I’m not about to swallow whole habañeros, but I won’t ignore the escabeche (tiny bowl of carrots, onions pickled in jalapeño vinegar) on my table at Mexican restaurants. And of course, like every other Chicana, I’ll add Tapatío to my tacos and burritos.

Tapatío bottle costume
In the past, I’ve met people who loooove Tapatío and add it to everything. If you’re one of those people, why not show your love for Halloween?

Of course, if you’re a bigger fan of another table hot sauce like Cholula or Sriracha, it would be pretty easy to switch out the logos. You could also make this a couples or group costume. It’d be much spicier (sorry) than those ketchup and mustard or salt and pepper costumes.

How to do it:
1. Get a large piece of cardboard or some other sturdy poster board and roll up in a large cylinder. Make sure you can fit in this cylinder. Either paint the cardboard red or cover your bottle with red butcher paper.

2. Attach a smaller cylinder up top with tape, staple gun or whatever else you have lying around in your crafts drawer.

3. Hand draw (or blow up a copy) of the Tapatío label so that it’s large enough to cover most of the bottle.

4. With an X-Acto knife, cut out a circle for your face. You could also cut out a larger hole and wear a large sombrero through the whole. Get creative!

5. Get some green contacts. You need to have the ojos Tapatíos, right?

6. If you show up at King Taco at midnight on Halloween weekend, be ready to pose for photos.

Thanks to Alan for taking this photo and letting me use it.


Halloween on a budget: Border crossers highway sign

Border Crossing costume

Since stores have been selling Halloween candy, decorations and costumes for a few weeks now, I figured it was time to bring back the Halloween on a budget series. I usually start this in October, but more time to get things together and make your costume can’t hurt, right?

First up: highway border crossers sign.

If you’ve driven on any of the freeways north of the California/Mexico border, you’ve noticed the sign. I was a kid when I first saw it on a trip to Tijuana to visit the grandparents. Not long after I saw the sign, I saw a small group of immigrants running across the freeway. Later, I remember my aunt talking about an accident. In suggesting this as a costume, I don’t mean to make light of the struggle of those who cross the border on foot or those who have lost their lives in the process.

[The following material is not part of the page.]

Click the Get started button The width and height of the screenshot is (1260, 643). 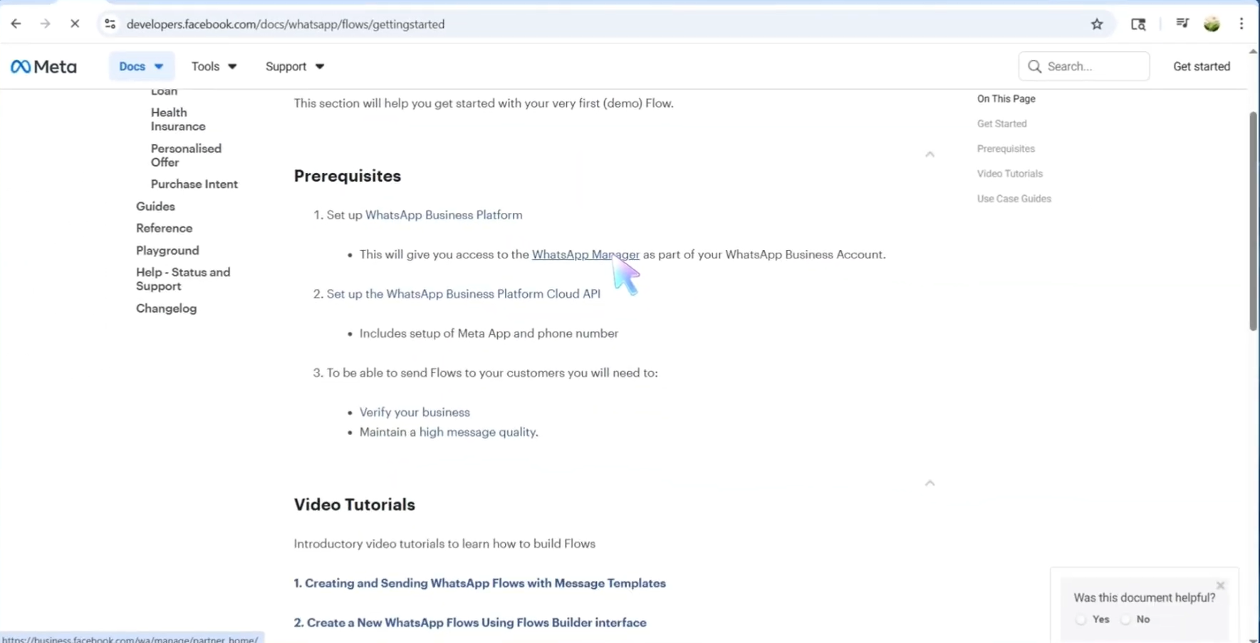pyautogui.click(x=1201, y=66)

For this costume, you can go with the original sign, a silhouette of a man, woman and little girl rushing across the freeway or make a sociopolitical statement about manifest destiny with the image re-imagined by a Chicano artist of a pilgrim family running across the freeway.

How to do it:

  1. Buy bright yellow poster board and black butcher paper or poster board
  2. Buy letter stickers or make your own spelling CAUTION
  3. If needed, cut poster board in rectangular shape
  4. Draw your silhouette on the black paper or poster board and cut out with an x-acto knife or scissors. Glue/tape with your choice of adhesive.
  5. Make a border for the sign with leftover black paper or black tape.
  6. Cut out holes over the faces of the father, mother and child
  7. Wear all-black and go trick-or-treating and be ready to defend yourself if someone starts talking smack about immigrants

If you have a group of three people, you can do this with just a yellow poster board with CAUTION and a black border around the sign. Your group, dressed all in black, can pose in front of it and make it somewhat of a performance art piece/costume.